Interviews Vector

“Is our system strongly consistent or eventually consistent?” is the wrong question, asked at the wrong altitude. Consistency is not a property of a database. It is a property of an operation — and a well-designed system runs strong, causal, session, and eventual guarantees side by side, choosing per call. This module is about making that choice deliberately, and about the one law (PACELC, not CAP) that tells you what each choice costs on an ordinary Tuesday.

The spectrum is a dial, not a switch

Between “every read sees the latest write” and “reads see something, eventually” lies a graded spectrum, and each stop buys a guarantee at a price. The mistake most teams make is treating it as a binary they set once, globally, in a config file — when the right mental model is a dial they turn per endpoint. Sweep it:

The Consistency Spectrum Dial

← stronger · weaker →

Guarantee

Within one session, you always see your own writes and never go backward in time (monotonic reads). Other sessions may lag.

What you pay

Cheap: route a session's reads to a replica that has its writes, or carry a version token. No cross-client coordination.

What breaks here

Cross-session freshness. Your friend may not see your post for a few seconds — but you always do.

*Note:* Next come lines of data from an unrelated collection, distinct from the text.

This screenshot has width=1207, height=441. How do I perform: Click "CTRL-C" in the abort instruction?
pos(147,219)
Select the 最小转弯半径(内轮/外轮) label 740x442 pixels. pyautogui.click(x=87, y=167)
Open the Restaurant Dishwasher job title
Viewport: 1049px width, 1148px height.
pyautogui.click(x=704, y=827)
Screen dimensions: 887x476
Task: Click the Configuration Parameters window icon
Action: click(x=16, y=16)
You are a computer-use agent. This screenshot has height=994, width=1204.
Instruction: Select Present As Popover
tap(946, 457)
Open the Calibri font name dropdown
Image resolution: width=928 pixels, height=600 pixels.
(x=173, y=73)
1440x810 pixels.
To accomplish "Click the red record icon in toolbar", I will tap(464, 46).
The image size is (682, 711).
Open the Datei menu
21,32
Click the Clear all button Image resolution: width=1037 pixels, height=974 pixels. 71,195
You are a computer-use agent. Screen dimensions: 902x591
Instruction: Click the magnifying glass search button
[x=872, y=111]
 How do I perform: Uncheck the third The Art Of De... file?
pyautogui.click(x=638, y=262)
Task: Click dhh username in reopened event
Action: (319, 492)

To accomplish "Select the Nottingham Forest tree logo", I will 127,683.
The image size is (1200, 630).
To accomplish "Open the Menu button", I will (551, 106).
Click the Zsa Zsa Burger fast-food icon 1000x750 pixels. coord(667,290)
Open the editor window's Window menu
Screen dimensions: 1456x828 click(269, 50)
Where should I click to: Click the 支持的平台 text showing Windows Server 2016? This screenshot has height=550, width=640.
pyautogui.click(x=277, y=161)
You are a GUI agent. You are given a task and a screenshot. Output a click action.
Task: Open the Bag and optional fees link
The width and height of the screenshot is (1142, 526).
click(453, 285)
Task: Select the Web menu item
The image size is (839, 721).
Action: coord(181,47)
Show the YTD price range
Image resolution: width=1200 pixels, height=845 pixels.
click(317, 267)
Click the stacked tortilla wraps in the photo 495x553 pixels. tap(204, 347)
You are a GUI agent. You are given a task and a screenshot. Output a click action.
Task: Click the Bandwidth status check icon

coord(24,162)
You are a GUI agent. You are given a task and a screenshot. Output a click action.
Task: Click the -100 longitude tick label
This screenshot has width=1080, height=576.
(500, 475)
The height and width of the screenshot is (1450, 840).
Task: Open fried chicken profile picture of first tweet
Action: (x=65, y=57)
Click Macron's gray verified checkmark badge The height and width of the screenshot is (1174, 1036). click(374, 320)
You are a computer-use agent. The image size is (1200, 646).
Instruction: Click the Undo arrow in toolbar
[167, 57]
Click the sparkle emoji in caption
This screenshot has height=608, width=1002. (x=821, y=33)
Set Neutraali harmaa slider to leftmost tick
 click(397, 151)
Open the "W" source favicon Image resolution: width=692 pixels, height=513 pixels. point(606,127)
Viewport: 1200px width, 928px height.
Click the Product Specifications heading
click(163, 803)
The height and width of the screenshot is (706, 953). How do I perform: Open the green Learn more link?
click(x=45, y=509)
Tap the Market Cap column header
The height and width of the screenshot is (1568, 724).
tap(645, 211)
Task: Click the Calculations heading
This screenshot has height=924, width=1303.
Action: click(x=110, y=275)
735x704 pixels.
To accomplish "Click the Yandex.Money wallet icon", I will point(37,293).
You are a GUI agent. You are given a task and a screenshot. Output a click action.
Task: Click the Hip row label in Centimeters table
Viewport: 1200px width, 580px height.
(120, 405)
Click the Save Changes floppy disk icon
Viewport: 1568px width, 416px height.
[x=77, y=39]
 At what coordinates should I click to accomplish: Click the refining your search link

Reach for it when · Post a comment and see it on refresh; update a profile and see the new value; the 90% case for user-facing apps.

Notice what happens around the middle. Linearizable is what people mean when they say “strongly consistent”: one global, real-time order, at the cost of a coordination round trip and unavailability during a partition. You need it far less than you think — for the username uniqueness check, the lock, the balance gate before a withdrawal. Eventual is the cheap end: perfect for a like counter, lethal for the username your user just set. The two stops that quietly run most user-facing software live in between.

Mental model

Session guarantees: the 90% that isn't linearizability

The display-name bug doesn’t need a global order. It needs one promise: a session sees its own writes(read-your-writes) and never sees time run backward(monotonic reads). Both are session guarantees — scoped to one client, not the whole system — which makes them cheap. You don’t coordinate across replicas; you just steer one session’s reads to a replica fresh enough to honor what it has already seen.

That’s the entire trick the reference implementation uses, and it’s why session guarantees are the highest-leverage idea in this module: they deliver the consistency users actually perceive, at a fraction of linearizability’s cost.

Use it when: Any read that the same user must see correctly, but other users can see a few seconds late — which is most reads in a typical app.

CAP is a footnote. PACELC is the bill you pay daily.

Everyone quotes CAP — under a network Partition, choose Availability or Consistency. True, and almost irrelevant to your day, because real partitions are rare. CAP describes a decision you make for a few seconds a year. It says nothing about the cost you pay on every request when the network is perfectly healthy.

PACELC completes it, and it’s the version worth memorizing: if Partition, then A or C; Else, then L or C. The else clause is the one that bills you continuously. Even with a flawless network, stronger consistency costs latency — a read that must confirm it has the newest value has to talk to a quorum or the leader, and that round trip is on your p99 forever. The real architectural question isn’t “what do we do during a partition?” It’s “what latency are we paying for consistency right now, and is this operation worth it?”

Framework · 2×2

The PACELC Decision Grid

Classify any datastore — or any single operation — by what it gives up during a partition, and what it gives up the rest of the time.

PA / EL

Available + fast, never strict

Gives up consistency during partitions AND trades it for latency normally. The default for high-scale user data.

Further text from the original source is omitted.